Стоя в темной передней, перед высокими двустворчатыми дверьми столовой, Есения выразительно посмотрела на Родиона, отмечая богатое убранство дома. Она не была готова к тому, что увидела, приоткрыв забранные матовыми стеклами двери.
Первое, что бросилось ей в глаза — кровь… Кровавое пятно во всю стену, яркое, с брызгами-лучами, так нелепо смотревшееся рядом с детским рисунками. Она инстинктивно сделала шаг назад, в попытке снова закрыть эти красивые, возможно, сделанные на заказ, двери, чтобы спрятать увиденное, как будто и не было никогда ни этого пятна, ни детских рисунков.
Пересилив себя, девушка, каким-то отчаянным жестом, распахнула створки, сделав шаг в столовую, зажмурившись, словно прыгнула в пропасть.
Не обращая внимания на экспертов, на удушающе-сладкий запах крови, которая была повсюду, она обошла стол, и замерла, остановившись среди жуткой картины расправы над семьей — родители и трое детей. Хотелось кричать, биться в истерике, но крик застыл комом в горле.
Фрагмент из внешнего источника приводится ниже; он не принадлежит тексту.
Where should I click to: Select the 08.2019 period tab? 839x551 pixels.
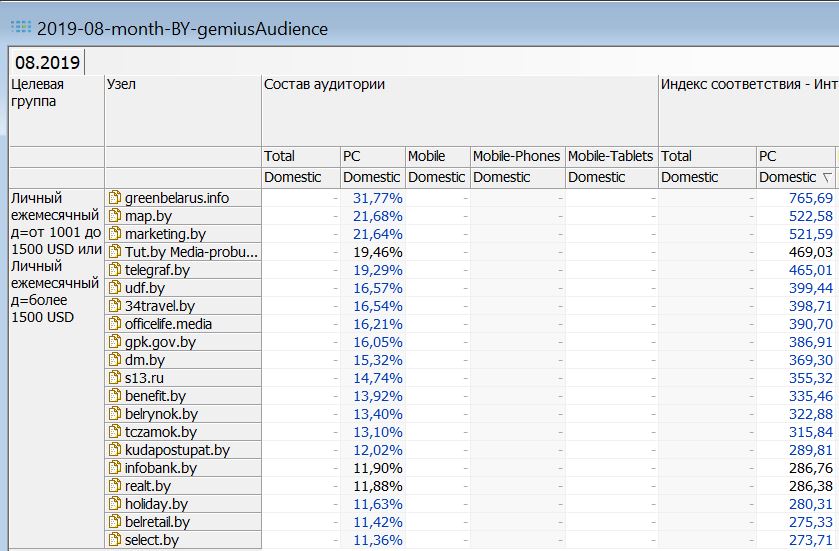click(x=47, y=62)
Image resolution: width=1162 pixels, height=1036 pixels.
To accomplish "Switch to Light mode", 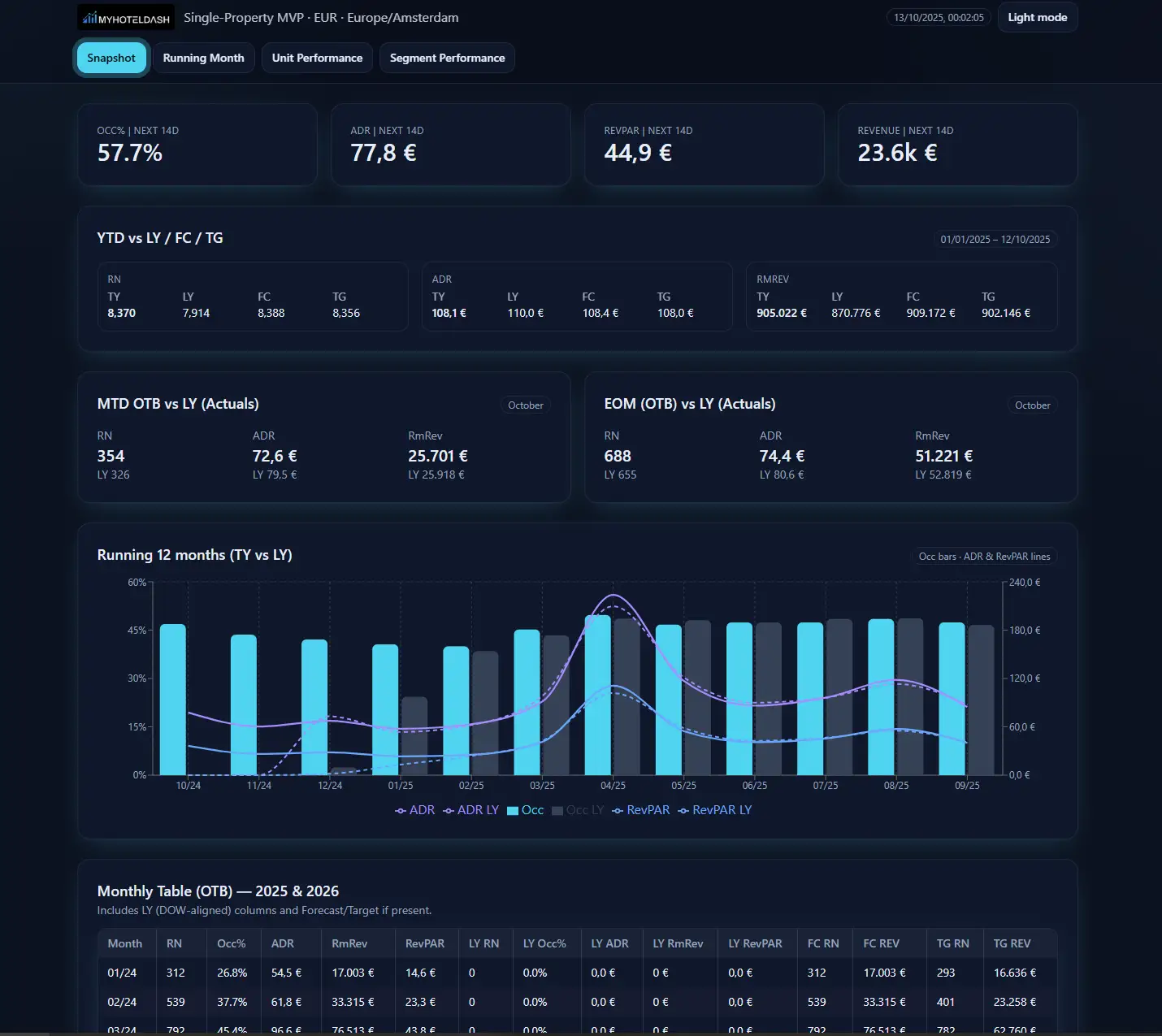I will pos(1037,18).
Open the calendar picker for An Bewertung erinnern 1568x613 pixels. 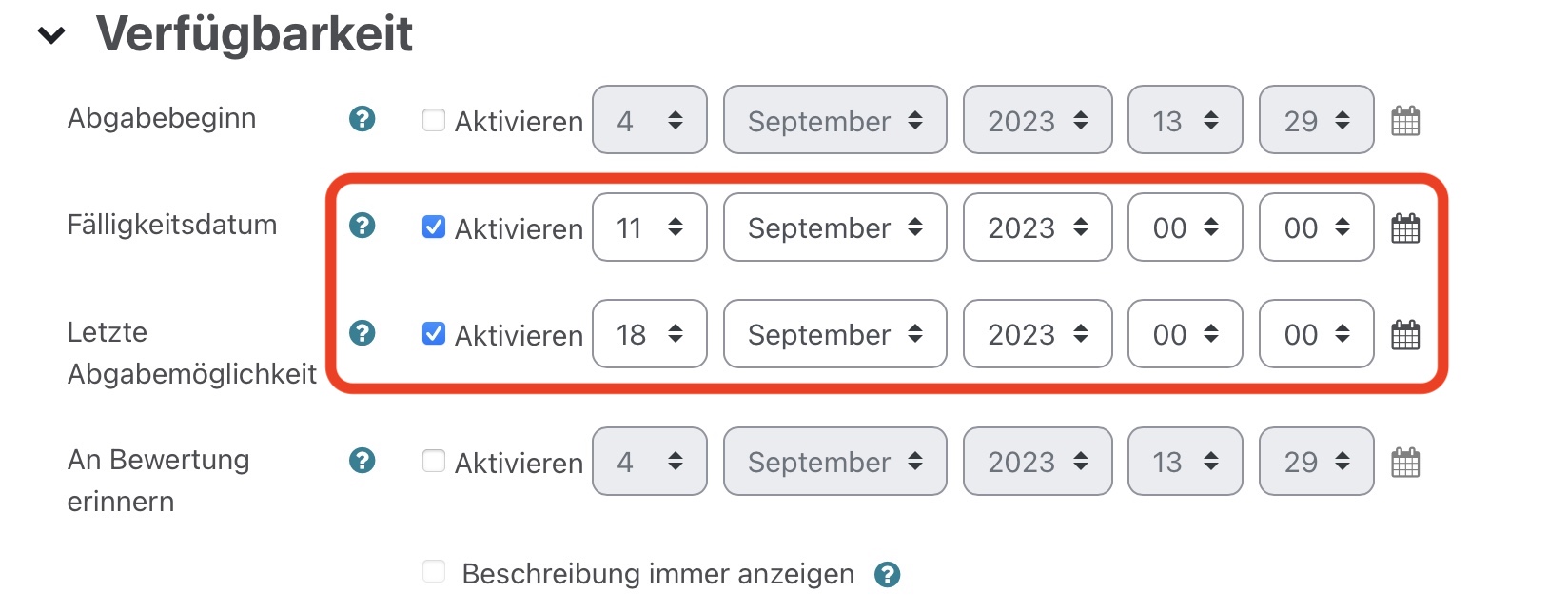pos(1407,462)
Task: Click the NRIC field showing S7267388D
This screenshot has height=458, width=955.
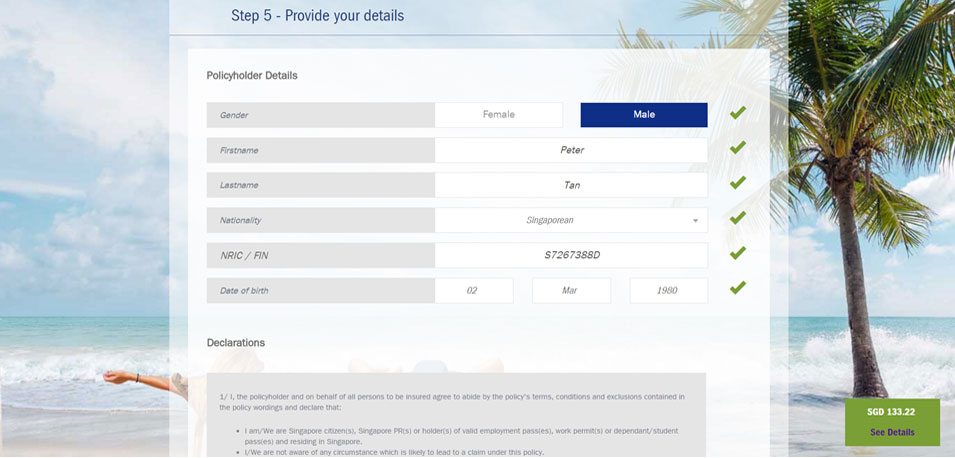Action: (571, 255)
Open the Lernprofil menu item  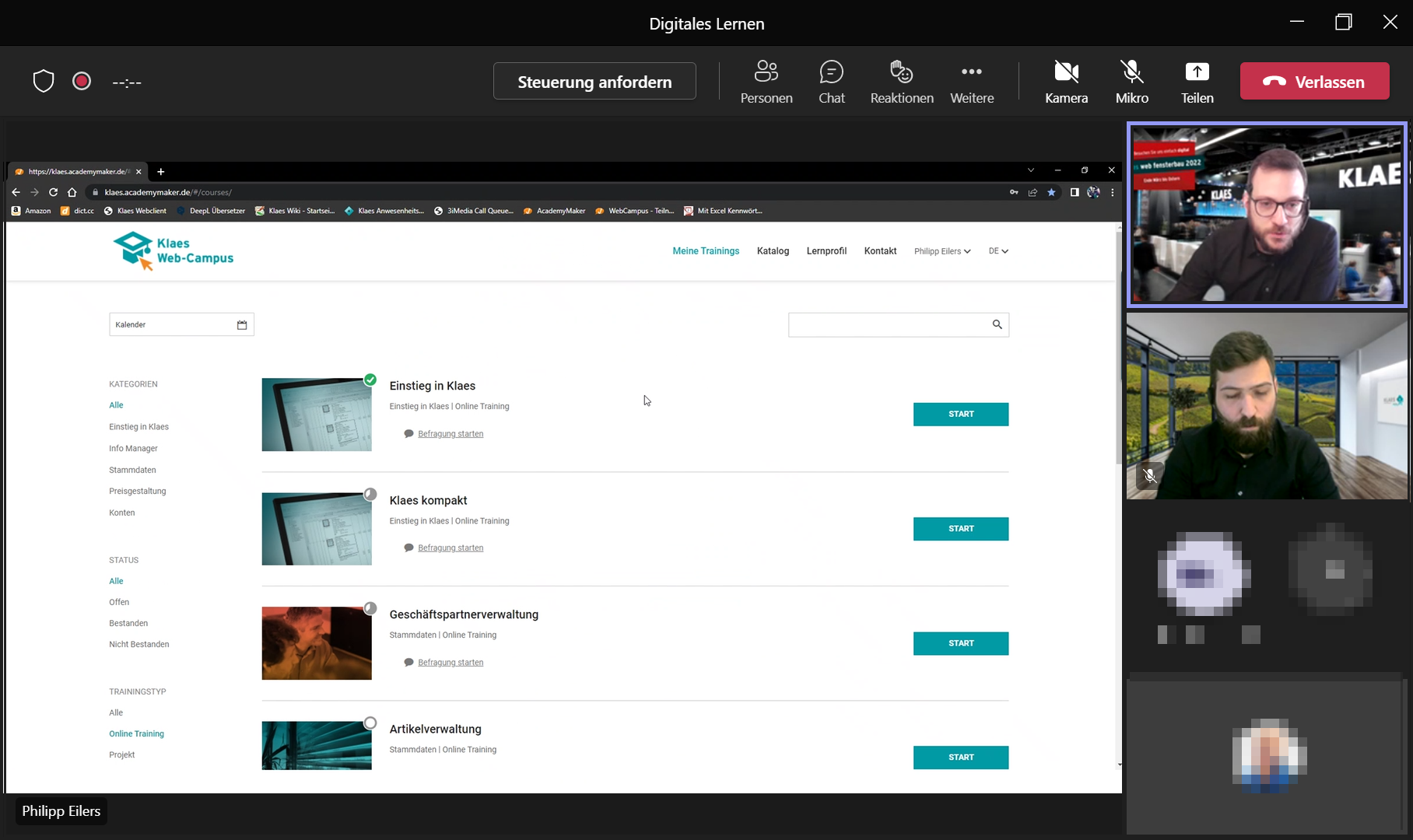coord(826,251)
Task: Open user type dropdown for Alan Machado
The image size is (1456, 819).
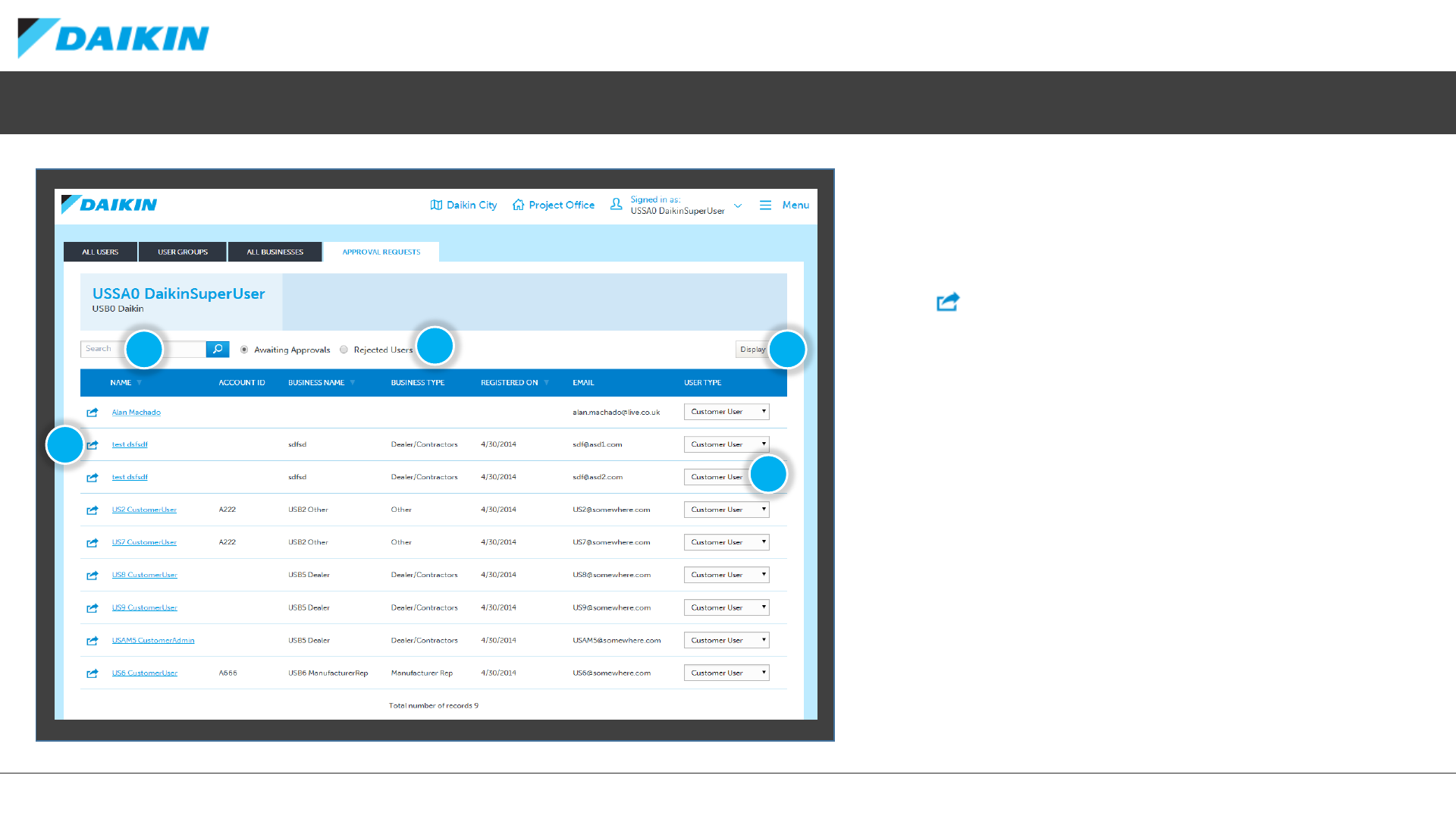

— Людей убери, — Есения вздрогнула и посмотрела на Родиона, ужасаясь нездешней пустоте его потемневших глаз, — И дверь закрой. С той стороны.
— Включи, — кивнул он стажеру, показывая на лежащую на столе камеру.
Зажегся плазменный экран, показав улыбающегося мужчину в камуфляжном костюме песочного цвета, держащего в руках карабин. За его спиной испуганно прижимались к родителям дети. Они все были еще живы.
— Родион, здравствуй, — заговорил мужчина, — Ты их видишь? Счастливая семья, ужин. А я пришел и всех убил. Ну, вернее, сейчас убью.
Мужчина встал и повернулся к жертвам. Родители схватили детей, пытаясь если не уберечь их, то хоть в последний раз ощутить родное тепло, перед последним шагом, за которым пустота.
Раздался выстрел и детский крик: — Папа!
Есения вздрогнула и зажмурилась.
Выстрелы снова и снова. А среди звуков пальбы тоненький голосок: — Пожалуйста, не надо! Пожалуйста!
Снова выстрел, и голосок смолк.
Тишина.
Только хриплое дыхание кусающего губы Меглина.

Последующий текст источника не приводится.